= Roszetta Johnson =

American singer (1942 - 2011)

Roszetta Johnson (June 11, 1942 - March 24, 2011), later Roszetta Johnson Scovil, was an American soul and gospel singer. She recorded for several labels during and after the 1960s, and was often credited as Rozetta Johnson. Her most successful record was "A Woman's Way", which reached the Billboard Hot 100 in 1970.

==Life and career==
She was born in Tuscaloosa, Alabama, and grew up singing in her local church choir. She joined a gospel vocal group, the Violet Harmonettes, and after her parents separated moved to Birmingham, and then McIntosh, Alabama. She began singing in the 1960s at the 401 Club in Birmingham. Her first record, "A Woman's Way", was produced by Sam Dees and was recorded in 1970 for the Clin-Tone label in Birmingham.
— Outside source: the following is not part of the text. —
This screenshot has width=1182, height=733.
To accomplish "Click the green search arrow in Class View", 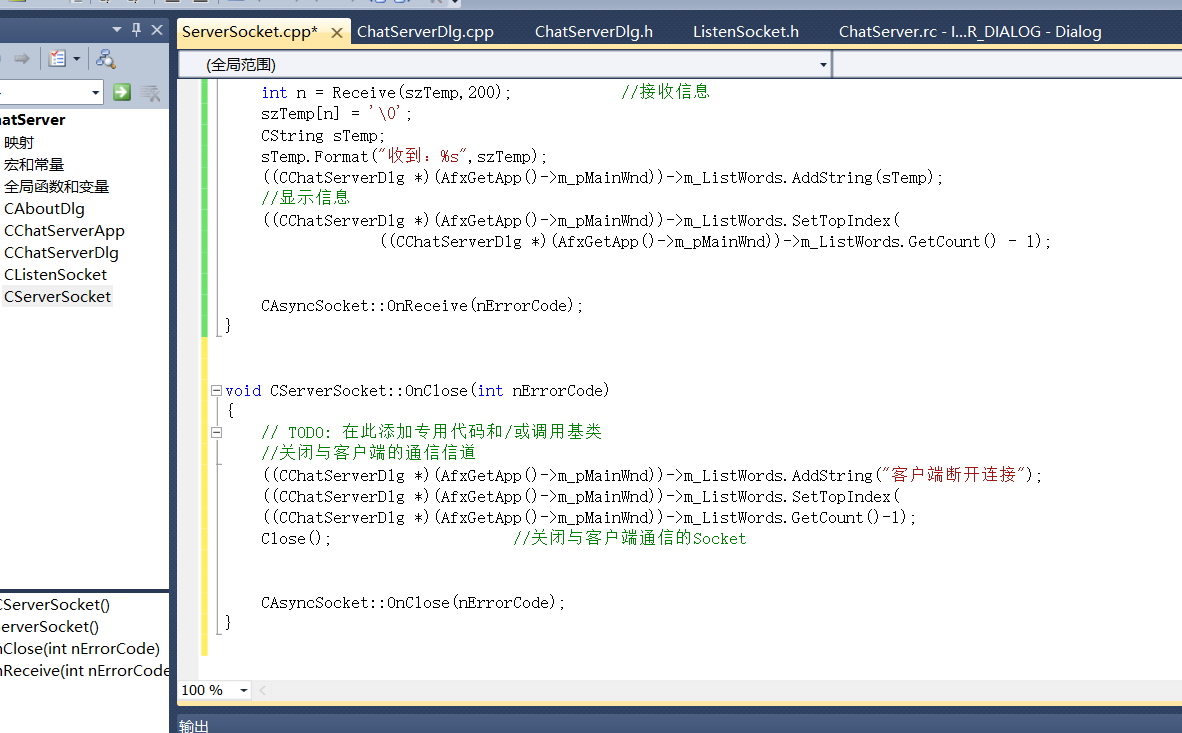I will pos(122,92).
It rose to no. 39 on the Billboard R&B Chart and no. 94 on the pop chart. She toured as part of the Bill Doggett Revue and recorded several further singles for Clin-Tone, including "Who Are You Gonna Love (Your Woman Or Your Wife)", which reached no. 45 on the R&B chart in 1971.

After her brief career as a soul singer ended, she taught at Ramsay High School in Birmingham. She was inducted into the Alabama Jazz Hall of Fame in 1982, and soon afterwards began performing again as a gospel singer, touring in Japan and Europe. She recorded several gospel albums from the 1980s onwards, and in 2007 won the title of best female vocalist in the Birmingham Alabama Music Awards (BAMA).

She died in 2011, after suffering from breast cancer.